Pixel coordinate grounding data
· · · · · · ·

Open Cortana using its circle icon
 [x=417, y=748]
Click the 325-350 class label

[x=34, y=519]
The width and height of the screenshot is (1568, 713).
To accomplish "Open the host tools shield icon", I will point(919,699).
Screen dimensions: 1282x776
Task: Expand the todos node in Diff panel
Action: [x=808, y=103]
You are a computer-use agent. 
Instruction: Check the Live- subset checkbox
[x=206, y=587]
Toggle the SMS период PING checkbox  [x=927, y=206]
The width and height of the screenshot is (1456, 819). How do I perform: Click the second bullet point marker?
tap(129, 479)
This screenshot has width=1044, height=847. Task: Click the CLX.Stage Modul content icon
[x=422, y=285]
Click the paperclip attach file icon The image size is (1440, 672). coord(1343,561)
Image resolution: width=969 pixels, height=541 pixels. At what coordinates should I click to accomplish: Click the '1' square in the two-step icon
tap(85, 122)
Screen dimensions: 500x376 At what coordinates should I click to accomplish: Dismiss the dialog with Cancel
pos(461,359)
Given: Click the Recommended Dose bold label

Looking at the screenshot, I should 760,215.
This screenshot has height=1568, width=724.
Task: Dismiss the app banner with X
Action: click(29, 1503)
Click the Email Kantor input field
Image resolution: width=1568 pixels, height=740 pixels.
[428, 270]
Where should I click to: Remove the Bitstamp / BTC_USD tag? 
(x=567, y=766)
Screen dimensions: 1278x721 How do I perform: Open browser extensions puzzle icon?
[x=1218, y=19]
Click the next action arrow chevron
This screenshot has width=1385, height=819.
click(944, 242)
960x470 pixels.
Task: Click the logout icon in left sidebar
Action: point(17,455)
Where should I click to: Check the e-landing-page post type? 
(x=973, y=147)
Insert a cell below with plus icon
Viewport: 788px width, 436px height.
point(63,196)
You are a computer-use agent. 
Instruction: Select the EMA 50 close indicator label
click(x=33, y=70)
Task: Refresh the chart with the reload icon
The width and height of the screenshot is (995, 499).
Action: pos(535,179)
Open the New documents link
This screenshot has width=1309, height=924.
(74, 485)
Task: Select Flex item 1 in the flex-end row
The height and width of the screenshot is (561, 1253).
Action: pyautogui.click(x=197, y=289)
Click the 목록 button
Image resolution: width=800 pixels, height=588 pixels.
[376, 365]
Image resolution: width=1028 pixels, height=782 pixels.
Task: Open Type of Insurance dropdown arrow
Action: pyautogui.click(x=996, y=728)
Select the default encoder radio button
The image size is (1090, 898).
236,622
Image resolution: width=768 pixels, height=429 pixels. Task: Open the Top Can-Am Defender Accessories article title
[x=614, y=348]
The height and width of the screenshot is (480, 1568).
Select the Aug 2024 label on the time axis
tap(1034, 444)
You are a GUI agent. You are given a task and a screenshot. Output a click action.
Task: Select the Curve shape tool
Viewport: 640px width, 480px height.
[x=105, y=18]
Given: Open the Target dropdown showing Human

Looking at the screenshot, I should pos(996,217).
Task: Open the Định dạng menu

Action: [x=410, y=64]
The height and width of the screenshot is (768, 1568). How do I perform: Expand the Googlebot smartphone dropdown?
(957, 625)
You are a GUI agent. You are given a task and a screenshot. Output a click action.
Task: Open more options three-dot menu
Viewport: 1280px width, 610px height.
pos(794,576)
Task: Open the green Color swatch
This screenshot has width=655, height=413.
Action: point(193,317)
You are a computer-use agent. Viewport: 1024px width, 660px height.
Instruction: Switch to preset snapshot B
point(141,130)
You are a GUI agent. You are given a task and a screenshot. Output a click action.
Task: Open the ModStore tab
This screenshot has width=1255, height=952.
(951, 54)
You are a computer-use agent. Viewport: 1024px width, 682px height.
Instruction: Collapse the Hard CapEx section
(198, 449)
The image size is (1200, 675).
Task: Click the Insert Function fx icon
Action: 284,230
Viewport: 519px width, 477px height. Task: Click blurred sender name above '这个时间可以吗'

· · · · · · ·

* _About this task_: Beginning with the opening line above, retype the records exactly through the line with "Toggle the SMS", both ends included.

* _Solution to this problem_:
Open Cortana using its circle icon
 [x=417, y=748]
Click the 325-350 class label

[x=34, y=519]
The width and height of the screenshot is (1568, 713).
To accomplish "Open the host tools shield icon", I will point(919,699).
Screen dimensions: 1282x776
Task: Expand the todos node in Diff panel
Action: [x=808, y=103]
You are a computer-use agent. 
Instruction: Check the Live- subset checkbox
[x=206, y=587]
Toggle the SMS период PING checkbox  [x=927, y=206]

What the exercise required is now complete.